Items in a dataset:
-=-=-
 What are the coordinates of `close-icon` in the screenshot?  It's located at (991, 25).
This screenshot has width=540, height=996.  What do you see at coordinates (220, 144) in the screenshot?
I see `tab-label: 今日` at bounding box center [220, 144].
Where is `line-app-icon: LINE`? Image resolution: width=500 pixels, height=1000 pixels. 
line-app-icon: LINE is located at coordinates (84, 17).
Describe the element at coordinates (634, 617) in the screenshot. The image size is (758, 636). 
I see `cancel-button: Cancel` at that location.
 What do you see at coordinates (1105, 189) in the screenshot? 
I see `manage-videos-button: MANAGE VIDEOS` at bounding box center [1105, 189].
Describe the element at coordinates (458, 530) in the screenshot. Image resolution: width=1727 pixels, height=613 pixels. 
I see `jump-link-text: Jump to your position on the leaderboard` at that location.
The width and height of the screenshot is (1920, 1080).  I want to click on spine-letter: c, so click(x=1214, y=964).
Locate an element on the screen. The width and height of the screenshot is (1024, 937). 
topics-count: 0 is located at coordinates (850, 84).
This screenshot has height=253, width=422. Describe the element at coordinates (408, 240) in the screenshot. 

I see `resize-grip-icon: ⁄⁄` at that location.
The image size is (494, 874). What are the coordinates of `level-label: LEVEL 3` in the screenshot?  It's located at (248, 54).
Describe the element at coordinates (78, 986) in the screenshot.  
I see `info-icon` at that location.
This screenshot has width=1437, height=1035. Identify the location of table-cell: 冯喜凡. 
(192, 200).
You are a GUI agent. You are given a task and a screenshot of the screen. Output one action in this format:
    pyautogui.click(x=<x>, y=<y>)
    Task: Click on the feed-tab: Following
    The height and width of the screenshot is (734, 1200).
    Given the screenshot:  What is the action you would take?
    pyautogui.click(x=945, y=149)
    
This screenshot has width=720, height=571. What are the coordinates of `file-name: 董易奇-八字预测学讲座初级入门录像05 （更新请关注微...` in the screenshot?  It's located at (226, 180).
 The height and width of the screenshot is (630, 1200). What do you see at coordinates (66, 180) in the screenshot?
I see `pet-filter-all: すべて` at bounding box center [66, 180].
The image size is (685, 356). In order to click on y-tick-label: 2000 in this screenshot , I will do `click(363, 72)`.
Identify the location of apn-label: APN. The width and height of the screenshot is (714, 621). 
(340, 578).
-=-=-
Copy out verbatim everything from the start of the material down to and including the line that contains "center [220, 144].".

(FINISHED TASK):
 What are the coordinates of `close-icon` in the screenshot?  It's located at (991, 25).
This screenshot has width=540, height=996.  What do you see at coordinates (220, 144) in the screenshot?
I see `tab-label: 今日` at bounding box center [220, 144].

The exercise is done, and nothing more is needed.